The plan is ultimately to make it easy to use the transformers library yes (as easy as torchvision models in vision). I didn’t get any time to work on that yet so you will have to wait a few weeks before this lands.

arora_aman · January 9, 2020, 3:04pm

Thank you very much for all the excellent work at fastai and at the same time for finding the time for the forums

context · January 13, 2020, 5:09pm

Hello, is there any plan to add NER models to fastai2?

A commonly used architecture for this task is a bi-LSTM with a conditional random field (CRF) layer added onto the end.
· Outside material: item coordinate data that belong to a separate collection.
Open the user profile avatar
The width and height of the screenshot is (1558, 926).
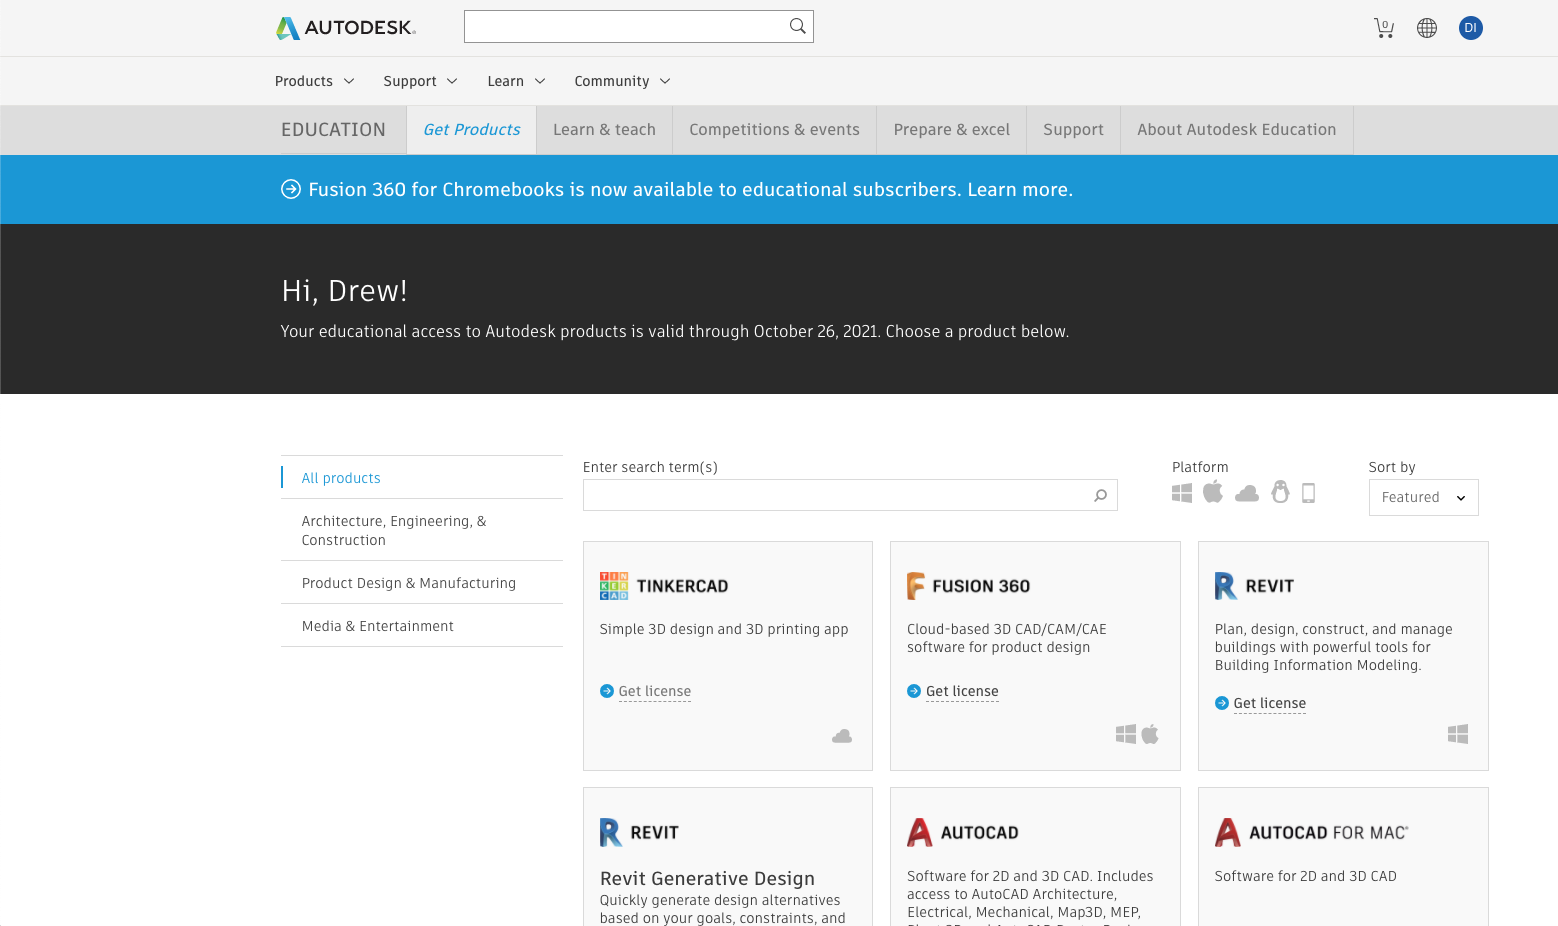1470,27
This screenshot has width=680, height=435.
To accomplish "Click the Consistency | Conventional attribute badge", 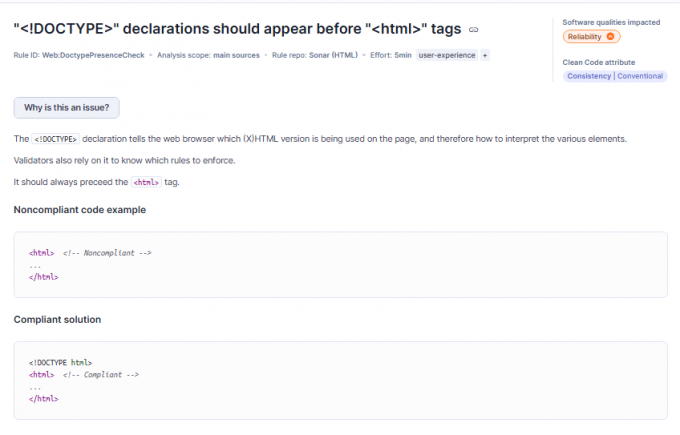I will [x=614, y=76].
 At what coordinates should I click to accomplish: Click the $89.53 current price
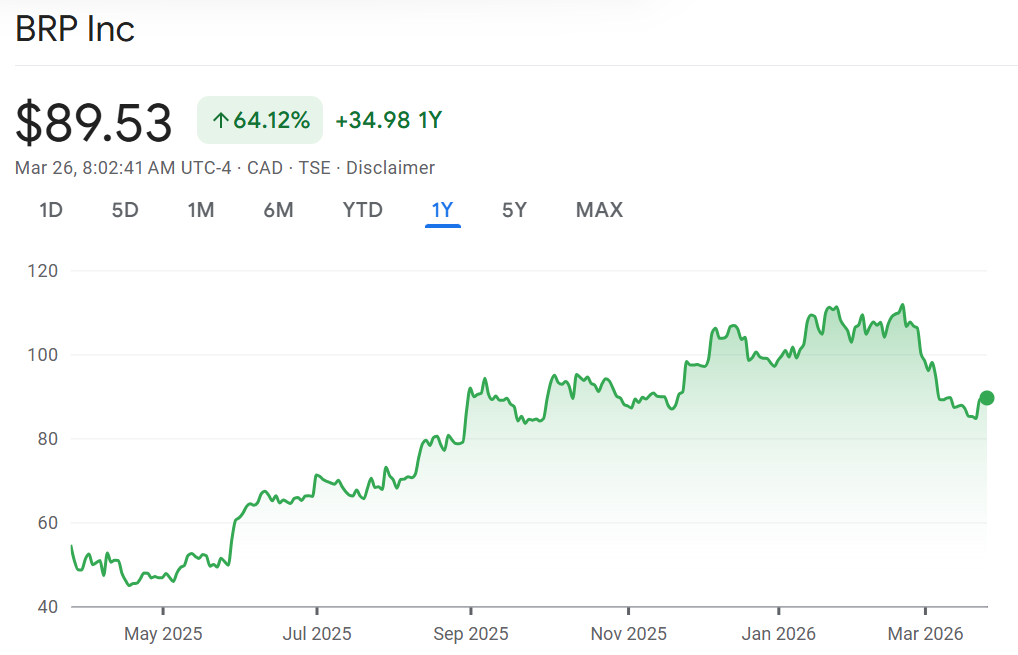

Writing the CRF logic is pretty straightforward, but I am not sure how difficult these things would be: (1) modifying the fastai text learner code to support sequence labeling, and (2) appending the CRF layer to the end of the text learner.

I am happy to try tinkering with this in fastai2 if there is no plan to support NER yet, and I would appreciate any advice for doing so!